Letters with Little Hats

The Bosnian alphabet is like our English alphabet with a few differences. Đ is a letter, for example, and there are several consonants that have accent-thingies or little hats: diacritical marks to the precise among you.
ć
č

š
ž

When I see these letters, I think, "Oh, it's a c with a little hat," but this is not how a Bosnian speaker thinks. To him, č and c are no more alike than d and b are to an English speaker. There are similarities in how you write them, but the letters are completely different. (As I learn time after time when I can't find words in the dictionary because I'm looking under the wrong letter!)

Isaac’s school is named for a poet whose name requires many diacritical marks: Musa Ćazim Ćatić. When Isaac got his Cossack-like school jacket,

we were tickled to see that even the monogramming doesn't ignore those marks.


Although I have problems with the concept that a letter with a diacritcal mark is not the same as a letter without a diacritical mark, Eleanor has it down pat. Recently I was trying to write a word she had learned in kindergarten, and I was having problems with the spelling. “Is that with a z?” I asked her.

She rolled her eyes. “Of course it’s not. ‘Z’ is like this z-z-z-z-z. Listen to this. ‘Zh-zh-zh-zh-zh.’ You write it like this.” She took the pencil from my hand and wrote ž.
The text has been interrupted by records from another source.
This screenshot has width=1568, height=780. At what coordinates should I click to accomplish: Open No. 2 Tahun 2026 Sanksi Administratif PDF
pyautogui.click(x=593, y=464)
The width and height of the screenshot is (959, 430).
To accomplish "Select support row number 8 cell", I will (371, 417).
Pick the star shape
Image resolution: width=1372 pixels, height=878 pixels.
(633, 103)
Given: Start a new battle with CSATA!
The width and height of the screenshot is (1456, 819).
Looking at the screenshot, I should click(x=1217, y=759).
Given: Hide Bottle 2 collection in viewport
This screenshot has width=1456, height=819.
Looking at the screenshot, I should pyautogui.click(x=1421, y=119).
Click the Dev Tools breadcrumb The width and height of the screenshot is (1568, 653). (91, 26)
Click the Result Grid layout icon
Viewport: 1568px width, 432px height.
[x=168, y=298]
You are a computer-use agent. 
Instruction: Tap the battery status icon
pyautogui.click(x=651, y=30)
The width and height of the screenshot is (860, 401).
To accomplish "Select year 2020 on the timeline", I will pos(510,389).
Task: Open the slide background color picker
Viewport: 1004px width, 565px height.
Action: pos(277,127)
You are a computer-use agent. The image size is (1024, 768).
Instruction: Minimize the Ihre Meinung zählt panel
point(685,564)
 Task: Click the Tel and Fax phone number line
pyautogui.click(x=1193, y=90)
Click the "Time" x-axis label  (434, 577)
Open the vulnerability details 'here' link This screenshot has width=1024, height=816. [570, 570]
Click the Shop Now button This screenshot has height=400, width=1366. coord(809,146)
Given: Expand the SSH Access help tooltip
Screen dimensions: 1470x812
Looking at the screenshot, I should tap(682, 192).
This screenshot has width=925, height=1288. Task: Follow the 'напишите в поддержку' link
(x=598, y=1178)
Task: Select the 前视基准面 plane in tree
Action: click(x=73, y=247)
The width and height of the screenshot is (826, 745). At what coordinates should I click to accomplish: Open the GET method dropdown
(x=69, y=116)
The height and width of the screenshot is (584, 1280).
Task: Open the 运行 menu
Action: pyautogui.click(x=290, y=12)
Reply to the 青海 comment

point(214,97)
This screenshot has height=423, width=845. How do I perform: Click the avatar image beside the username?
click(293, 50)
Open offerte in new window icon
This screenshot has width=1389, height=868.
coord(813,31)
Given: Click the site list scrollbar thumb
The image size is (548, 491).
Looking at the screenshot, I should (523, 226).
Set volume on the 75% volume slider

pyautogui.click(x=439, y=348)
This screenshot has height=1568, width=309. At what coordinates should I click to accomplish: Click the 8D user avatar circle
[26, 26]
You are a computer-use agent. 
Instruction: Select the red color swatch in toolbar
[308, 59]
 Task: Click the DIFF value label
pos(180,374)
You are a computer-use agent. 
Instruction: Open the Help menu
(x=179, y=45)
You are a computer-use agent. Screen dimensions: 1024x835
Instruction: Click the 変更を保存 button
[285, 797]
To me, a z with a little hat on it. To Bosnians, and to my daughter, not a z at all.

2 comments:

Anonymous said...

Hi,

This reminds me of the time when i tried to learn Bosnian. It was years ago and i was working as volunteer in a DUtch refugee center, where lots of Bosnian people lived.
The different forms of the c or ^z or dj, broke my tongue a lot of times, but after a while (and a lot of patience from Bosnian parents and their kids), i managed to learn a little. Now, after many years, i forgot a lot, but i promised my bosnian friends that i will come and visit them. Sarajevo will be on my visit list too, because it was one of the places i visited during Bosnian war and i am curious to see all the changes.
I will surely follow your blog and see if i can pick up a bit of the language again before summer ;)

Regards,

Nico

Annette said...

Thanks for reading the blog, Nico! I wish I could hear the differences between those letters. They still sound the same to me and I confuse Bosnians because I apparently say them wrong. It's heartening to hear that I may eventually be able to learn!